Eva-Maria Endres, Christoph Klotter

Moral frisst Fressen

Das Richtige essen und das richtige Essen

Was ist eigentlich Moral?

»Allerdings hat es sich bei der Gedankenleere früherer Moralphilosophien häufig einfach um die Leere eines konventionellen Moralisierens gehandelt, um ein simples Abhandeln moralischer Probleme für den Alltagsgebrauch. Die zeitgenössische Moralphilosophie dagegen hat es fertiggebracht, auf eine ziemlich originelle Weise langweilig zu sein, indem sie nämlich darauf verzichtet, moralische Probleme überhaupt zu diskutieren.« 1

Bernard Williams

Der Begriff »Moral« hat einen (um beim Essen zu bleiben) altbackenen, sauren Beigeschmack. Man denkt sofort an gut situierte Damen, die über die »heutige«, will heißen unmoralische Jugend schimpfen, oder steife Generäle, die sich über fehlende Moral in der Truppe auslassen. Hin und wieder hört man auch, Moral sei verloren gegangen in der Gesellschaft. Doch was genau wird da eigentlich bemängelt? Suchen wir in der Moralphilosophie nach Antworten, stoßen wir auf die unterschiedlichsten Interpretationen. Die Moralphilosophie ist eine der ältesten wissenschaftlichen Disziplinen. Entsprechend vielfältig sind die Theorien. Je nach philosophischer Schule, nach Auffassung darüber, was das Gute ist, was ein gelingendes Leben ausmacht, ob man dieses überhaupt definieren kann und, wenn ja, ob sich daraus allgemeingültige Handlungssätze ableiten lassen, gestalten sich die Definitionsansätze zur Moral unterschiedlich. Ursprünglich bezeichnete sie so etwas wie »Sitte« oder »Brauch«. Doch ist Moral mehr als bloße Tradition. Sie soll eine leitende Funktion einnehmen, die unser Verhältnis zu den Mitmenschen, zur Umwelt und vielleicht auch zu uns selbst bestimmt. Sie ist so etwas wie der soziale Kitt einer Gesellschaft, der einen gerechten Umgang miteinander sichert und förderliche Austauschbeziehungen regelt. Sie geht auch über geltendes Recht hinaus. Es reicht nicht, allein die Vorschriften zu befolgen. Moralisches Handeln erfordert eine innere Haltung, eine Überzeugung, das Richtige zu tun. Moralisches Handeln geht mit einer altruistischen Einstellung einher. Wir stellen unsere eigenen Bedürfnisse zum Wohle anderer oder zum Wohle der Gesellschaft zurück. Die Moral verliert an Wert, wenn sie aus Eigennutz motiviert ist.

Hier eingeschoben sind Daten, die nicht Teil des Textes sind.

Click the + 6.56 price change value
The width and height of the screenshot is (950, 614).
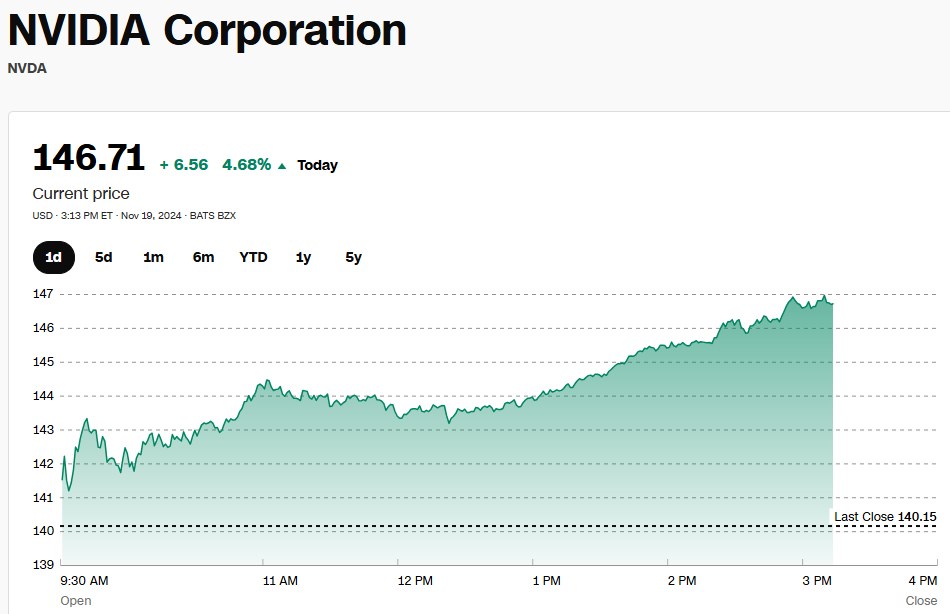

Wenn wir der Moralphilosophie folgen, ist Moral also etwas Gutes – wenn nicht sogar die Verkörperung des Guten schlechthin. Doch was verursacht dann den negativen Beigeschmack? Ganz so einfach – hier das Gute, was zu tun, und da das Schlechte, was zu unterlassen und zu verurteilen ist – scheint es dann doch nicht zu sein. Wenn nicht jeder selbst definieren kann, was für ihn gut und richtig ist, braucht es allgemeingültige Handlungssätze, die das Gute verkörpern. Zu diesen zu gelangen, gestaltet sich jedoch schwierig bis unmöglich. Denn selten ist ein sauberer Schnitt zu ziehen zwischen dem Guten und dem Nicht-Guten, dem Schlechten, gar dem Bösen. Es kommt auf die Zusammenhänge an. Moral als Absolutum gedacht, verleitet jedoch zu einem dichotomen Denken. François Jullien begreift dichotomes Denken zu Recht als eine faule Bequemlichkeit, »die in jedem Dualismus steckt. Jene Bequemlichkeit, die hier darin besteht, in das fortlaufende Gewebe der Handlungen und Verhaltensweisen hineinzuschneiden, dabei die Querfäden zu zerstören und nicht mehr auf die Übergangslinie zu achten, wo man von vorne nach hinten, von links nach rechts wechselt. Jene Bequemlichkeit folglich, die darin besteht, jede der beiden Seiten zu isolieren und Licht und Schatten, gleich zwei antithetischen Welten, in zwei Lager zu scheiden, kurzum, beide auf eine eigene Entität zurückzuwerfen und aus ihnen Rollen zu machen: Gut – Böse.« 2

Das ist die Schattenseite der Moral. Für Niklas Luhmann ist sie nichts weiter als die Kommunikation von Achtung und Missachtung. Er nennt sie sogar ein »polemisches und in vielen Hinsichten unsauberes Geschäft«.3 »Wer moralisiert, will verletzen – so jedenfalls sieht es aus, wenn man sich mit empirischem Interesse das wirkliche Verhalten von Moralisten anschaut.« 4

Der Moral liegt also auch ungeheure Macht inne. Die Furcht vor sozialer Ausgrenzung bei moralischem Fehlverhalten wiegt tonnenschwer. Und ebenso gewichtig, weil unglaublich gut, fühlt es sich an, moralisch erhaben zu sein oder zumindest moralisch auf der richtigen Seite zu stehen. Es sind nicht die Regeln der Gesetzesbücher, die unser gesellschaftliches Zusammenleben bestimmen, sondern die ungeschriebenen Gesetze einer sozialen Gemeinschaft, nach denen wir um Anerkennung, Zugehörigkeit und Identität ringen.

Die Moral auf dem Tisch

Essen ist der prototypische soziale Akt und steht damit in direkter Verbindung mit der Moral. Die gemeinsame Mahlzeit ist ein soziales Phänomen mit universeller Gültigkeit. Überall auf der Welt wird gemeinsam gegessen. Beim Essen treffen sich Freunde, Familie, Geschäftspartnerinnen, um Zugehörigkeit zu demonstrieren und zu erleben. Das Essen in Gemeinschaft schmeckt mir auch besser. Ich erfahre, was die anderen erfahren haben, was sie denken, was sie vorhaben.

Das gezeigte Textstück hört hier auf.